Render the lines below as a JSON list of strings, one string per line, skipping any blank lines and leaving the pictures out.

SUPPLIED DATA:
+ + +

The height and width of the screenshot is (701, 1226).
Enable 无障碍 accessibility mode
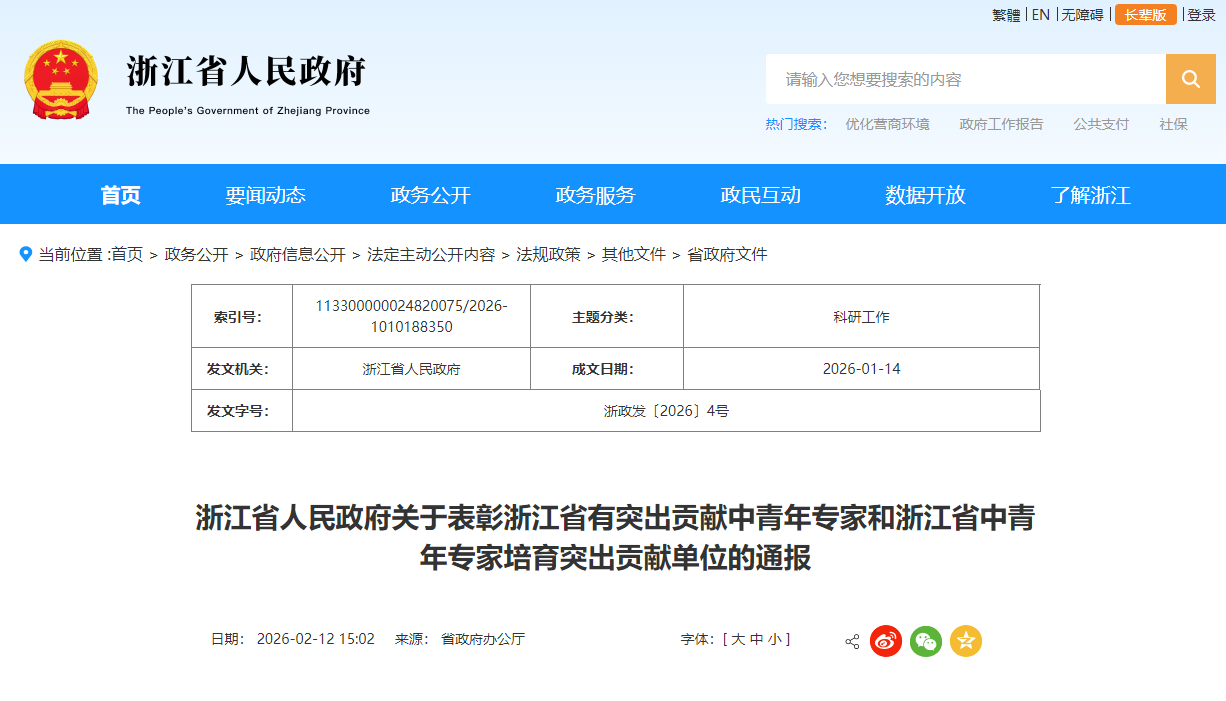pos(1081,15)
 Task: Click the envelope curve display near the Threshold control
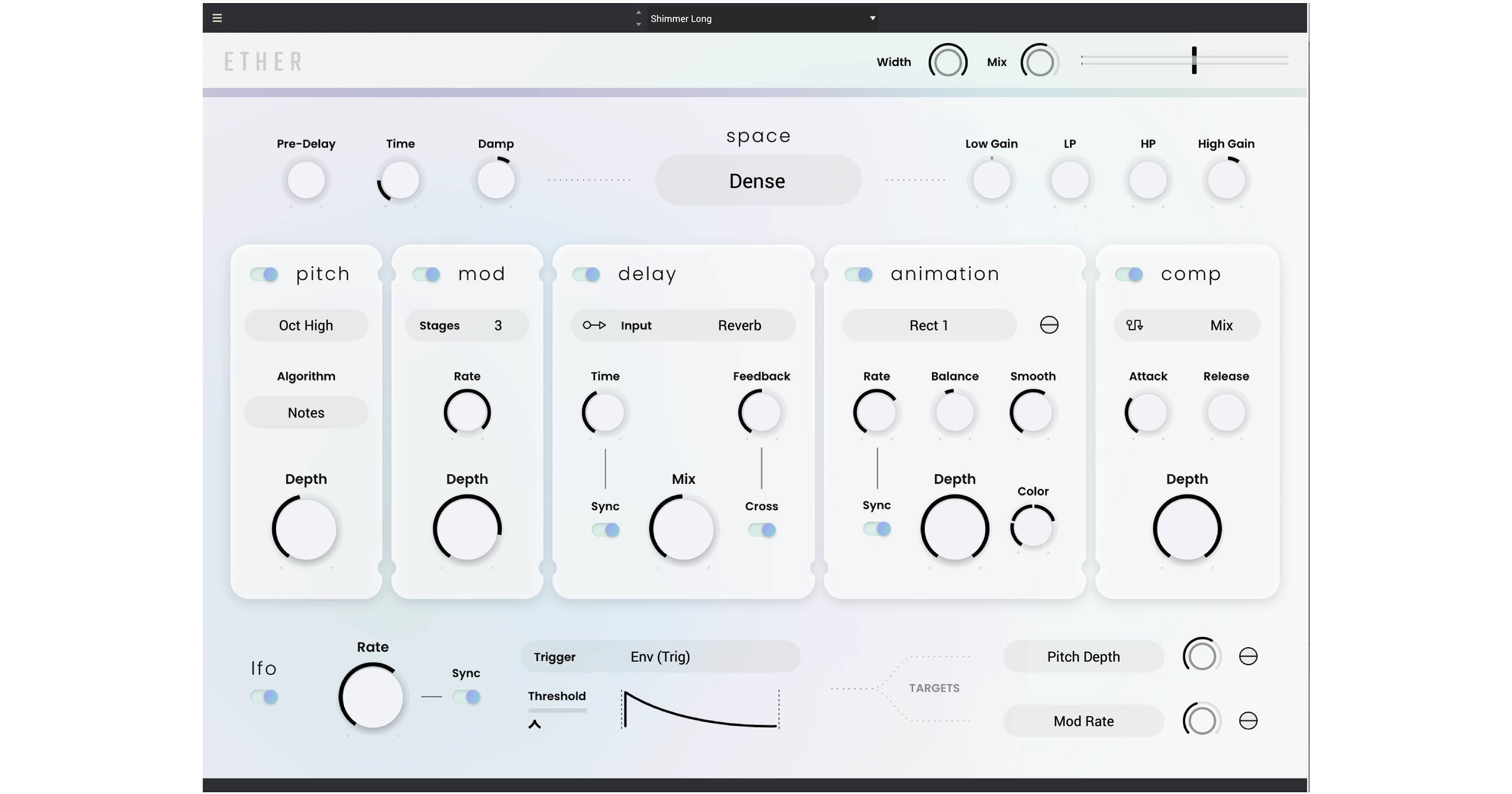pos(699,710)

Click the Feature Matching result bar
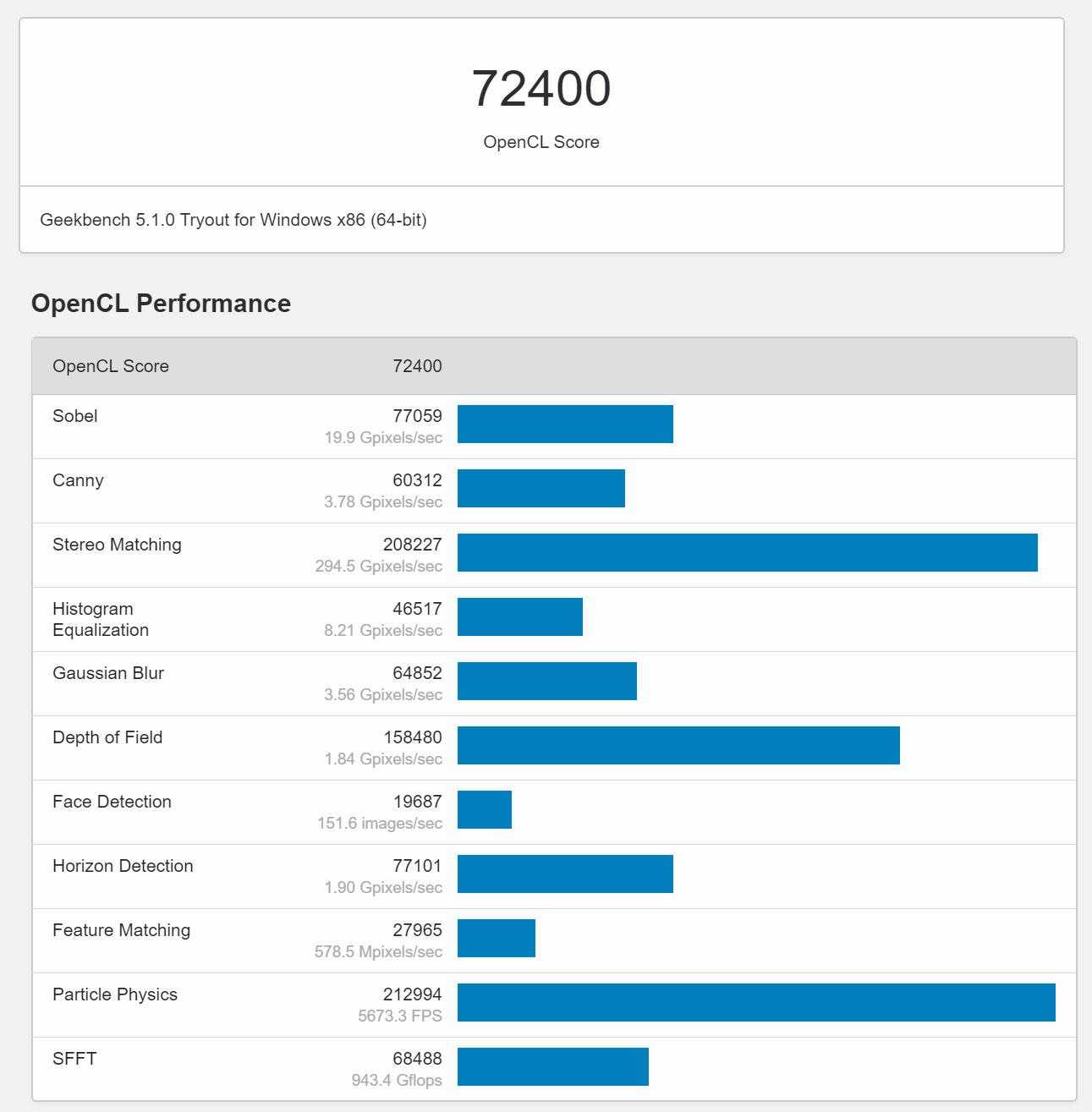(497, 938)
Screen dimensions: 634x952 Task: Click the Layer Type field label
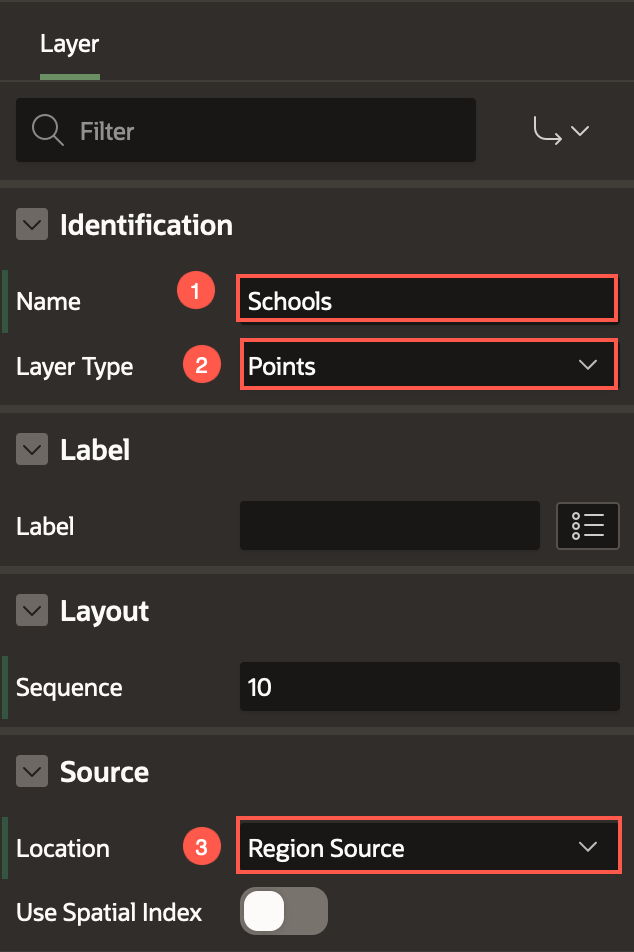tap(75, 367)
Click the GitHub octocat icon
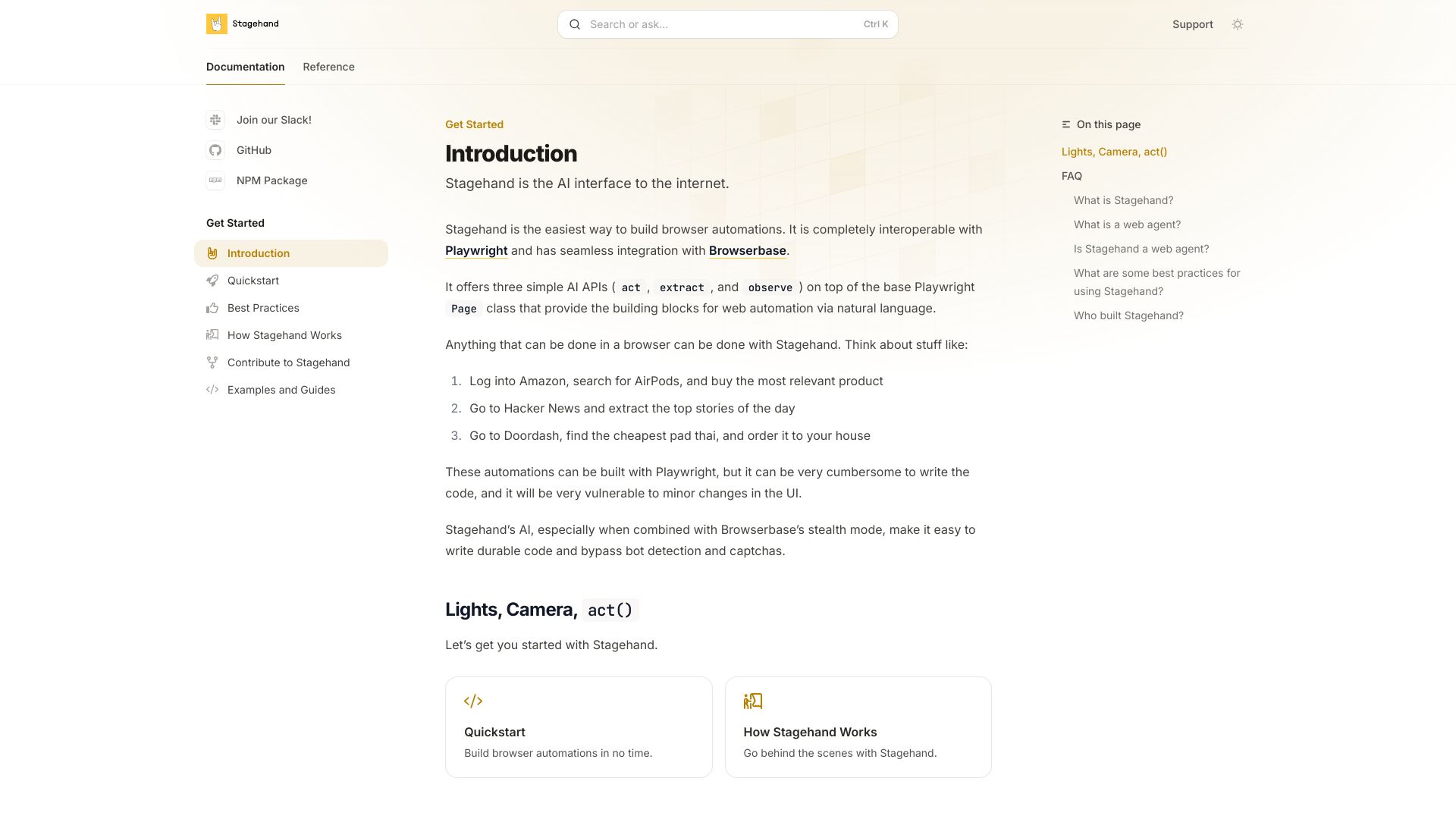The image size is (1456, 819). 215,150
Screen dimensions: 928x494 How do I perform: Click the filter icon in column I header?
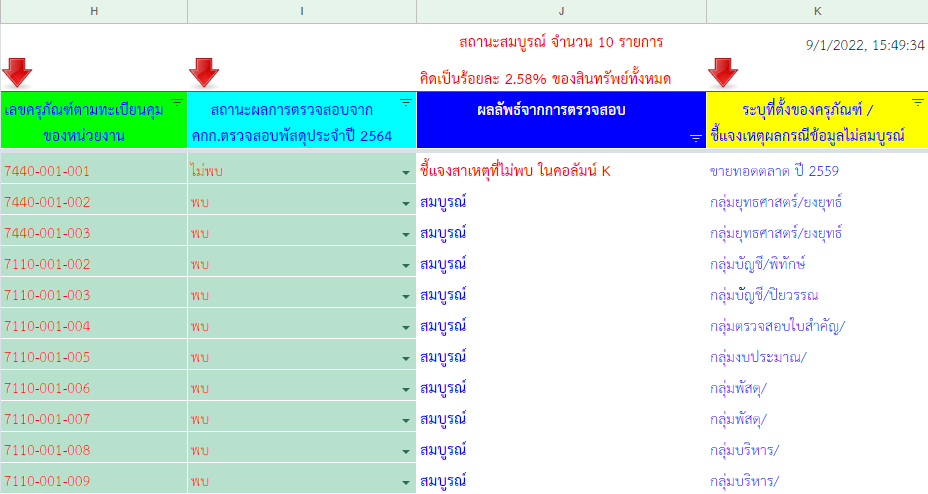(406, 102)
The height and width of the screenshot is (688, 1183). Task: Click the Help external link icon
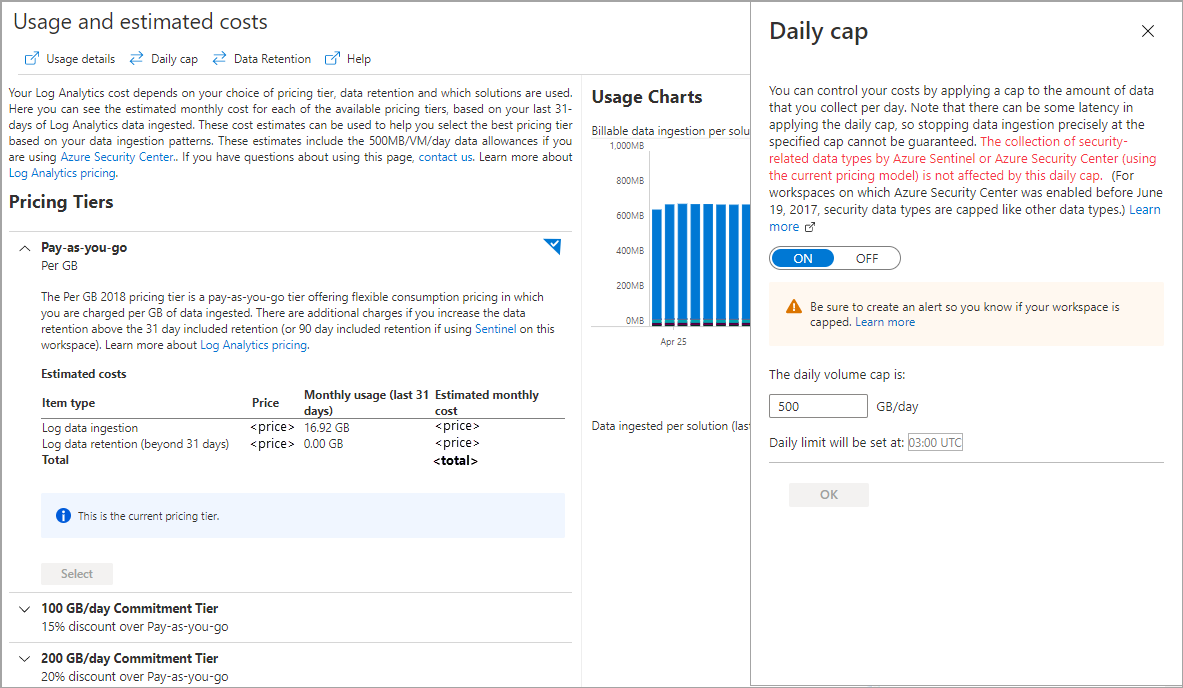(x=332, y=59)
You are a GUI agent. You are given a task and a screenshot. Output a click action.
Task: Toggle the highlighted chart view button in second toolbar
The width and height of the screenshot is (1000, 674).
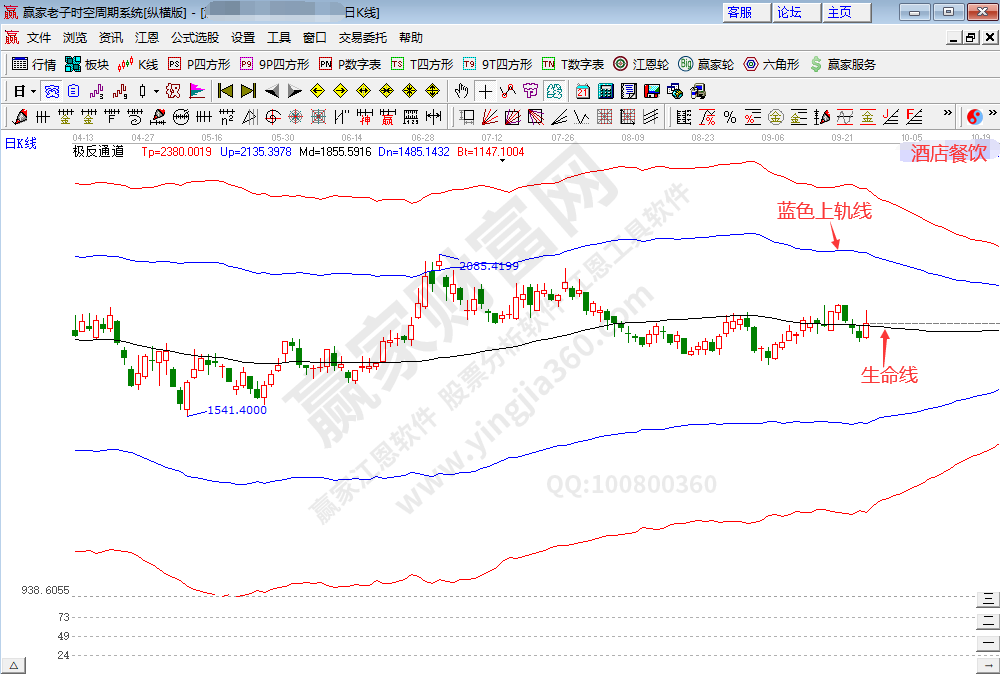pos(51,90)
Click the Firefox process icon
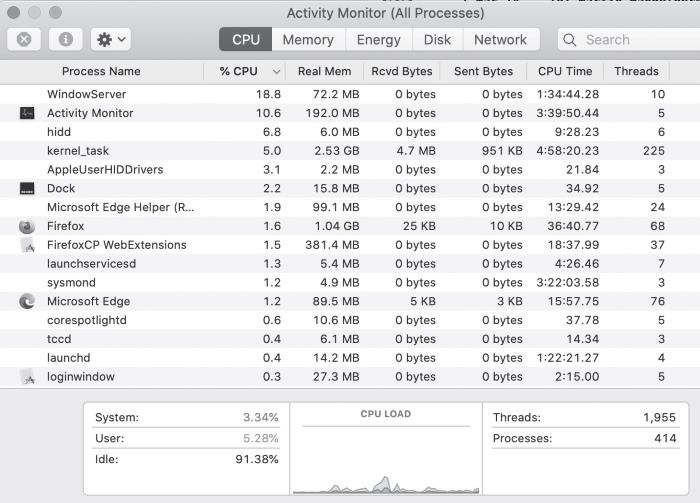This screenshot has height=503, width=700. (x=27, y=226)
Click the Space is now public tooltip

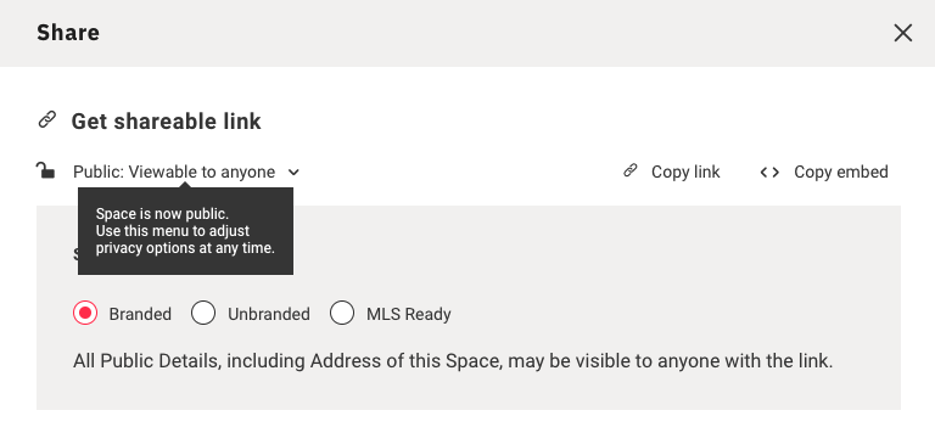162,213
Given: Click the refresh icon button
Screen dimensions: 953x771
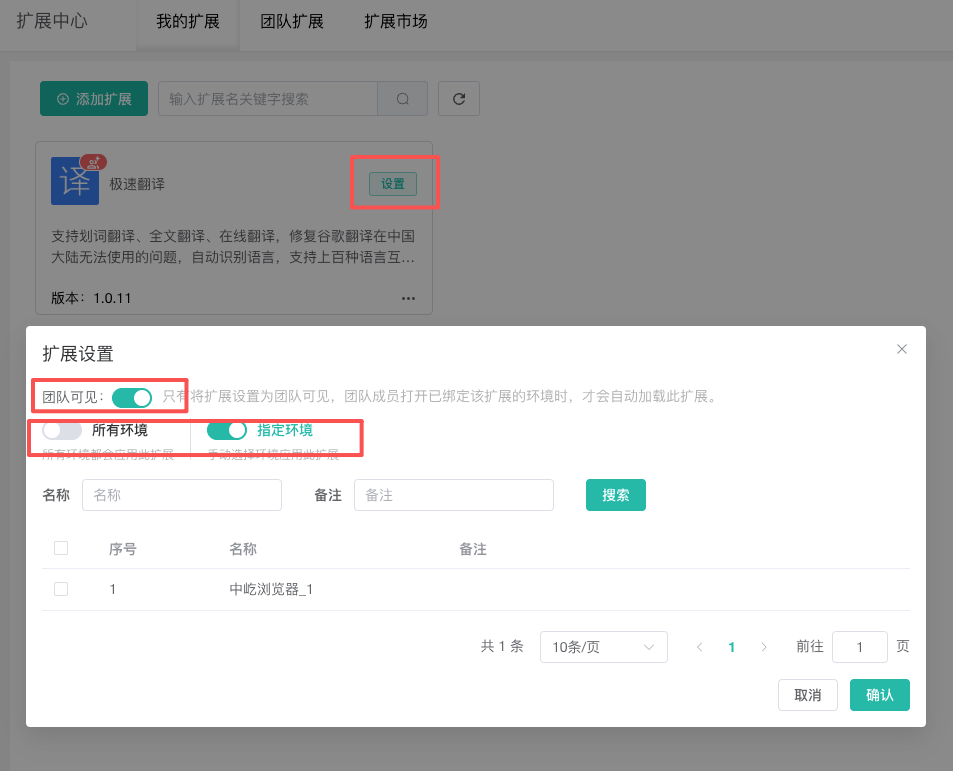Looking at the screenshot, I should [459, 99].
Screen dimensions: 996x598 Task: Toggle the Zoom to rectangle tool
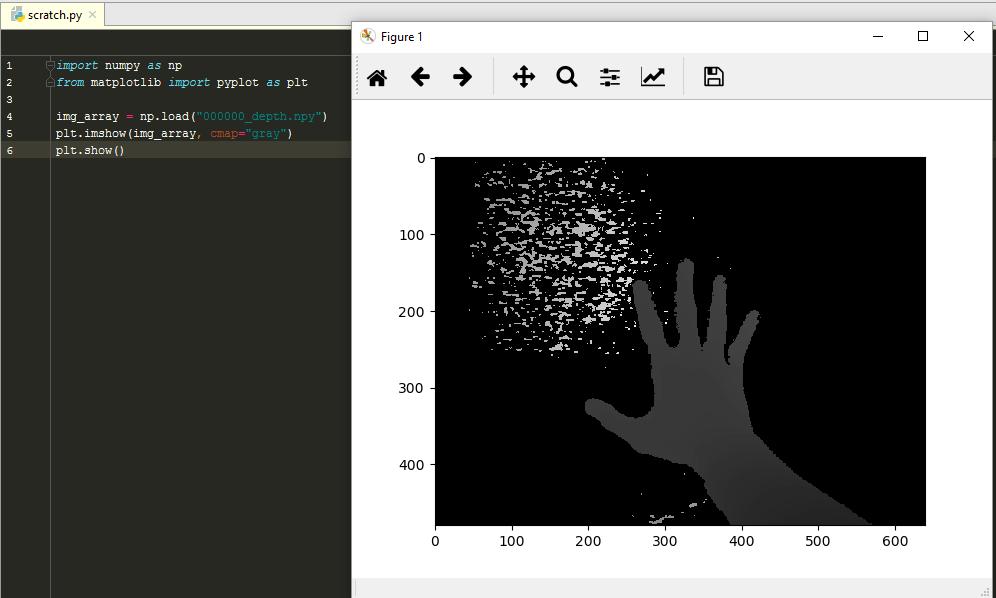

+ + +

EXPECTED OUTPUT:
[
  "The height and width of the screenshot is (701, 1226).",
  "Enable 无障碍 accessibility mode",
  "pos(1081,15)",
  " Task: Click the envelope curve display near the Threshold control",
  "pos(699,710)",
  "Click the Feature Matching result bar",
  "(497, 938)",
  "Screen dimensions: 634x952 Task: Click the Layer Type field label",
  "tap(75, 367)",
  "Click the GitHub octocat icon",
  "The image size is (1456, 819). 215,150",
  "Screen dimensions: 928x494 How do I perform: Click the filter icon in column I header?",
  "(406, 102)",
  "The height and width of the screenshot is (688, 1183). Task: Click the Help external link icon",
  "(x=332, y=59)",
  "You are a GUI agent. You are given a task and a screenshot. Output a click action.",
  "Task: Toggle the highlighted chart view button in second toolbar",
  "The width and height of the screenshot is (1000, 674).",
  "pos(51,90)",
  "Click the Firefox process icon",
  "This screenshot has height=503, width=700. (x=27, y=226)",
  "Click the Space is now public tooltip",
  "162,213",
  "Given: Click the refresh icon button",
  "Screen dimensions: 953x771",
  "Looking at the screenshot, I should [459, 99].",
  "Screen dimensions: 996x598 Task: Toggle the Zoom to rectangle tool"
]